PANELDISCUSSION: Alternatives to the jobs vs environment dilemma. Degrowth and the Liberation of Work
After mounting evidence about the link between the ecological crisis and global GDP growth, the concept of degrowth aims to find alternatives to growth-oriented societies. The event critically reflects on the role of labour in such a transformation and the strategies to bridge the ‘jobs versus environment dilemma’. In her keynote, Stefania Barca will briefly review a number of critical social theories that have contributed to what is currently the main degrowth approach to labour – namely, the “liberation from work”. This emphasizes the need for reducing as much as possible production work in waged form while at the same time expanding autonomous reproduction and carework as key dimensions of a degrowth society. Since (in the current configuration of global capitalism) wage work is not going to go away anytime soon (and is actually increasing), this perspective has to be complemented by a “liberation of work” perspective. This could encompass three dimensions: labour and working-class environmentalism, an eco-socialist Just Transition, and workers’ control at the point of production. In the panel discussion, experts from research and the labour movement critically share strategies and experiences for common action.
Welcome remarks
Sigrid Stagl (Institute for Ecological Economics, Vienna University of Business and Economics)
Keynote
Stefania Barca (Center for Social Studies, University of Coimbra)

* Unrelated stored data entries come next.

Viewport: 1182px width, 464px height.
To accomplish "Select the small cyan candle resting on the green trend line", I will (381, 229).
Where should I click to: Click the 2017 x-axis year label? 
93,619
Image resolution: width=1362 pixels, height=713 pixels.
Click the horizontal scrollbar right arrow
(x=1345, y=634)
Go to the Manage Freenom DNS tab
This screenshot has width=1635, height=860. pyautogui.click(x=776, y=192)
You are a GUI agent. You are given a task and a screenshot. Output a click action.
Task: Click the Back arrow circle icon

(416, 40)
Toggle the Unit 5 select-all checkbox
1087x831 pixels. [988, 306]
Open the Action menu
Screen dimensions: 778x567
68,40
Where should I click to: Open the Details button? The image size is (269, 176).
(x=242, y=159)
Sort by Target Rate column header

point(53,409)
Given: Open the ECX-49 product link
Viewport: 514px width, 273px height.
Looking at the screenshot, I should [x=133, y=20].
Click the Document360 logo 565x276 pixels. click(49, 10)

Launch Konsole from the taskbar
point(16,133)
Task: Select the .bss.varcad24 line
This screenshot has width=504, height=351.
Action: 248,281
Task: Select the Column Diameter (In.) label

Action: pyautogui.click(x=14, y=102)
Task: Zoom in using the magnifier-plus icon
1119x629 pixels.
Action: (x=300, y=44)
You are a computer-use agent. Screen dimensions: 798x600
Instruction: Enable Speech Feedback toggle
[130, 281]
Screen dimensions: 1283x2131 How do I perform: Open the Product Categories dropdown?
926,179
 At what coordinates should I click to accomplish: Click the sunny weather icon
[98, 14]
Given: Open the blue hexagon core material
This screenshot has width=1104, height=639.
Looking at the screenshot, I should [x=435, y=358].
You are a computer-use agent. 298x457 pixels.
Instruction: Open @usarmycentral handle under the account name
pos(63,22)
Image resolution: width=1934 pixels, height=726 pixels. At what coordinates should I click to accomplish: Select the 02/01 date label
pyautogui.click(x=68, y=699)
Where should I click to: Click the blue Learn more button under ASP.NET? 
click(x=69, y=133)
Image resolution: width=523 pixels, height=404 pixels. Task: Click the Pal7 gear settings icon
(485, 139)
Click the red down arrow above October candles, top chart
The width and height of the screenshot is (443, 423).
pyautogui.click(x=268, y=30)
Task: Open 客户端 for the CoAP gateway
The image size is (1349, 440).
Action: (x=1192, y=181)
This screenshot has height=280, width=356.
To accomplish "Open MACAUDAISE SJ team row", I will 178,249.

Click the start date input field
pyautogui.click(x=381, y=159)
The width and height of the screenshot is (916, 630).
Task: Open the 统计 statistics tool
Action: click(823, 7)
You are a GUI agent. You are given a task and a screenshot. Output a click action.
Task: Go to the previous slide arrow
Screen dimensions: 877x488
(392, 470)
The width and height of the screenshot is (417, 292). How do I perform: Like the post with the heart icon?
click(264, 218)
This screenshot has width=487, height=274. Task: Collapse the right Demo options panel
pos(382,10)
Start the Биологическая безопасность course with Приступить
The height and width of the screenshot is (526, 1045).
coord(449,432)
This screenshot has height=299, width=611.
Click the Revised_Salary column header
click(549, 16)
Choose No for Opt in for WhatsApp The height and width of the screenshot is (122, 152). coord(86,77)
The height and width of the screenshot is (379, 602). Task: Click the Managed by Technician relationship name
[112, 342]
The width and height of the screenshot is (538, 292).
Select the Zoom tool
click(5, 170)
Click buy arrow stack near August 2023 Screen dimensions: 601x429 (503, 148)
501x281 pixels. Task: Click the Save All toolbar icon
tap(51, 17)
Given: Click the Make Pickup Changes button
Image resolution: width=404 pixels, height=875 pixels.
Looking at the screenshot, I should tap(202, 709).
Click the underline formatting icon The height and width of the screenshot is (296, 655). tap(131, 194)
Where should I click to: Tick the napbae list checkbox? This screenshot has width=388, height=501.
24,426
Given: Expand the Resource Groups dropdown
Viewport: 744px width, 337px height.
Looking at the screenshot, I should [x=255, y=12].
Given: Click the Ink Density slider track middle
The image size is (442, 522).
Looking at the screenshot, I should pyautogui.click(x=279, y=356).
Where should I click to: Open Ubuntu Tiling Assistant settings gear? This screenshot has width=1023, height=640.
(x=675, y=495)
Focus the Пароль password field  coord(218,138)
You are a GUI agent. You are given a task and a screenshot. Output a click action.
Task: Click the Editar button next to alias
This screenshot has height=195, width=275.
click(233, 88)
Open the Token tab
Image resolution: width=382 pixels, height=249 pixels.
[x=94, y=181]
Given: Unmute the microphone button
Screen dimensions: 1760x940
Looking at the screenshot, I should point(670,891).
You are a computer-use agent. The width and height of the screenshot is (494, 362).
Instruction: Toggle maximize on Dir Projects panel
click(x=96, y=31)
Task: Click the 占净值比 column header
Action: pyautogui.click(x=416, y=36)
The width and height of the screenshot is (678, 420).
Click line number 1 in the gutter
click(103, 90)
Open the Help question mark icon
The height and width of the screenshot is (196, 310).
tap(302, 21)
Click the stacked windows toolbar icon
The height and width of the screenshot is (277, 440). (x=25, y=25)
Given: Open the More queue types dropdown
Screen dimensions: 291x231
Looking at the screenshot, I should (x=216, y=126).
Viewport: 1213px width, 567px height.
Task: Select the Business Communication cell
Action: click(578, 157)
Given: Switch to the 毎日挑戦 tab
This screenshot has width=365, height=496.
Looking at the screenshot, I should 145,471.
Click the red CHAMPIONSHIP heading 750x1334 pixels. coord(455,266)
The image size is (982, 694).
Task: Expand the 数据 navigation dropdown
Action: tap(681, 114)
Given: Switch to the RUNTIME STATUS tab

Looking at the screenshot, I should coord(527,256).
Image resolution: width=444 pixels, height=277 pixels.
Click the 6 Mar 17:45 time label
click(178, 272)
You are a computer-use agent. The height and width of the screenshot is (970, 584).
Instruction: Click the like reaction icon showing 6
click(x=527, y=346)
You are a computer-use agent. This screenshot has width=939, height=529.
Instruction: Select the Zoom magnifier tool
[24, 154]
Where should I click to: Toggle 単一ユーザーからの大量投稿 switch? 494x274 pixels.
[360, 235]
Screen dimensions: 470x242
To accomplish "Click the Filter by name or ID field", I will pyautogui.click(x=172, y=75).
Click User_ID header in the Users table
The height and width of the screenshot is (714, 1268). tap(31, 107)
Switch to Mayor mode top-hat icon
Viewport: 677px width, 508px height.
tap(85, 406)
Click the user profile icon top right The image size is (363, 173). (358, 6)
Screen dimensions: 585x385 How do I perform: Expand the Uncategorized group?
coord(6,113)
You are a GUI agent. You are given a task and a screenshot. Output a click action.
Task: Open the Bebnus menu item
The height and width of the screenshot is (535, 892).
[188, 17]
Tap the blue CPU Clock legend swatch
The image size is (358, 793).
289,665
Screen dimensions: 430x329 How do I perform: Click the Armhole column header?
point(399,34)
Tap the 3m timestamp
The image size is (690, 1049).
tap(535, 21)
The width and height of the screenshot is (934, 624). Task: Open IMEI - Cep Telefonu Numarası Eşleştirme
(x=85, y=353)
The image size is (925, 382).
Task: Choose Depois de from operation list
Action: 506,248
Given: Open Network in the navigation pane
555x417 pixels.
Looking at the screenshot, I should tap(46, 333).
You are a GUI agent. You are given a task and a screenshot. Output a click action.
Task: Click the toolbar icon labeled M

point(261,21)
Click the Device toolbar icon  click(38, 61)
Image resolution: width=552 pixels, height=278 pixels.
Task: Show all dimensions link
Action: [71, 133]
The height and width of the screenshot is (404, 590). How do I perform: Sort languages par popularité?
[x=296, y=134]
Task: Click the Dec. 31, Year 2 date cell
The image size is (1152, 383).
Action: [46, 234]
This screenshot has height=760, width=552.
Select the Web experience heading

Stefania is a senior researcher at the University of Coimbra and an activist in the degrowth movement. Her current research bridges economic and environmental history, ecological and feminist economics as well as political ecology to analyse the environmental impact of industry in the Anthropocene, the relationship between labor and the environment, environmental justice, degrowth and commoning.
Panelists
Florian Wukovitsch (Austrian Chamber of Labour)
Melanie Pichler (Institute of Social Ecology, University of Natural Resources and Life Sciences, Vienna)
Ulrich Brand (Department of Political Science, University of Vienna)
Moderator
Halliki Kreinin (Institute for Ecological Economics, Vienna University of Business and Economics)
Date: 23 May 2019, 6-8 pm
Venue: WU Wien, D5.0.001
The panel discussion is a joint event by the Institute of Social Ecology (BOKU Vienna), the Institute for Ecological Economics (WU Vienna), the Department of Political Science (University of Vienna) and the Austrian Chamber of Labour (Arbeiterkammer). The event is part of the Social Ecology Lectures, the Institute for Ecological Economics Departmental lecture series, and a pre-event to the upcoming Degrowth Conference in Vienna.